*Goal*.
Reproduce the listing starting at its first line and ending at the line containing "will tap(40, 145).", swapping "Schalke" for "Bayern" and leaving everything else unchanged.
%%
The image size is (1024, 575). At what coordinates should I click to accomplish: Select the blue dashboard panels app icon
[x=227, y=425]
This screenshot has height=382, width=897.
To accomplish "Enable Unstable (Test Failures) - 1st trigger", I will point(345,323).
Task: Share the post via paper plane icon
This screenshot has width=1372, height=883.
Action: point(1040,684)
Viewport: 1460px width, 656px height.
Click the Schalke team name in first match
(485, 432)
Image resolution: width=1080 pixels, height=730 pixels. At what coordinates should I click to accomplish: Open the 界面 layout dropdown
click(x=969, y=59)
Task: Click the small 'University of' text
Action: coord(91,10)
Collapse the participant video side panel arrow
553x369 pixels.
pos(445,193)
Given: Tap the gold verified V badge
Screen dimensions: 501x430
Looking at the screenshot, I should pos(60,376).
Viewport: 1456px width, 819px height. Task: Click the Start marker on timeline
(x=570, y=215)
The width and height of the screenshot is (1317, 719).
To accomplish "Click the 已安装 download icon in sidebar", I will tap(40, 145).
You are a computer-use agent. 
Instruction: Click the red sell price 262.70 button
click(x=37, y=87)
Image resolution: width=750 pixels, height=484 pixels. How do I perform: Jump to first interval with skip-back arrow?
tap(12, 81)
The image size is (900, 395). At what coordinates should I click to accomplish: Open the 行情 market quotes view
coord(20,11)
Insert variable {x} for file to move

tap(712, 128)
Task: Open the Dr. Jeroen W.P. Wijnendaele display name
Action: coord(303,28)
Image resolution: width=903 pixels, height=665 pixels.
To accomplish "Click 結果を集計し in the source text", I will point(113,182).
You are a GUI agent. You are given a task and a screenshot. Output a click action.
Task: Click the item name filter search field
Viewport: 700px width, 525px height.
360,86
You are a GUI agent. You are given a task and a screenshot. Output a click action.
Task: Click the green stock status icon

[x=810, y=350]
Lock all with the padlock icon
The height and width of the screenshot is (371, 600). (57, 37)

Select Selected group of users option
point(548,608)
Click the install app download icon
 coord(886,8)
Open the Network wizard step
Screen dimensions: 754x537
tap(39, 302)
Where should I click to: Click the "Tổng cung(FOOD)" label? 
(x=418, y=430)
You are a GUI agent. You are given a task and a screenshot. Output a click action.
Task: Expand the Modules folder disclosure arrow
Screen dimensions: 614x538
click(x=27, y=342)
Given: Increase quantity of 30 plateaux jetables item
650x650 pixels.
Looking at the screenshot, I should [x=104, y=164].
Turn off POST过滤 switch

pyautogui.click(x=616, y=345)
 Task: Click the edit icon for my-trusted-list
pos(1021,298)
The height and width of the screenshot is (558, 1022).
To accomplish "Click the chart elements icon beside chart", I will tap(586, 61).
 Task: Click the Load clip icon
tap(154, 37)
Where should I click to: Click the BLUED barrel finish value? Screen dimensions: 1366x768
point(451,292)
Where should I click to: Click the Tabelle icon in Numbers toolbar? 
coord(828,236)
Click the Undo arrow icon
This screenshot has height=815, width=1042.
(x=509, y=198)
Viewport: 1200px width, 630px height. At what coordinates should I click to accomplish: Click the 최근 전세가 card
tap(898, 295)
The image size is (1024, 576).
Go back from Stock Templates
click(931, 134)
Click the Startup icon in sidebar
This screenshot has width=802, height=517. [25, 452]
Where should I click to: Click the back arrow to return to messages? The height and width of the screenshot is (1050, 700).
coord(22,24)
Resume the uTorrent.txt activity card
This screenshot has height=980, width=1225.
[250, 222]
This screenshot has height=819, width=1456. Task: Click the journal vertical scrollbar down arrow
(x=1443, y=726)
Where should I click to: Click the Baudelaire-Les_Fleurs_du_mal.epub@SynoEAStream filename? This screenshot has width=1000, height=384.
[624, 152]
%%
*Completed exercise*.
The image size is (1024, 575). At what coordinates should I click to accomplish: Select the blue dashboard panels app icon
[x=227, y=425]
This screenshot has height=382, width=897.
To accomplish "Enable Unstable (Test Failures) - 1st trigger", I will point(345,323).
Task: Share the post via paper plane icon
This screenshot has width=1372, height=883.
Action: point(1040,684)
Viewport: 1460px width, 656px height.
Click the Bayern team name in first match
(485, 432)
Image resolution: width=1080 pixels, height=730 pixels. At what coordinates should I click to accomplish: Open the 界面 layout dropdown
click(x=969, y=59)
Task: Click the small 'University of' text
Action: coord(91,10)
Collapse the participant video side panel arrow
553x369 pixels.
pos(445,193)
Given: Tap the gold verified V badge
Screen dimensions: 501x430
Looking at the screenshot, I should pos(60,376).
Viewport: 1456px width, 819px height. Task: Click the Start marker on timeline
(x=570, y=215)
The width and height of the screenshot is (1317, 719).
To accomplish "Click the 已安装 download icon in sidebar", I will tap(40, 145).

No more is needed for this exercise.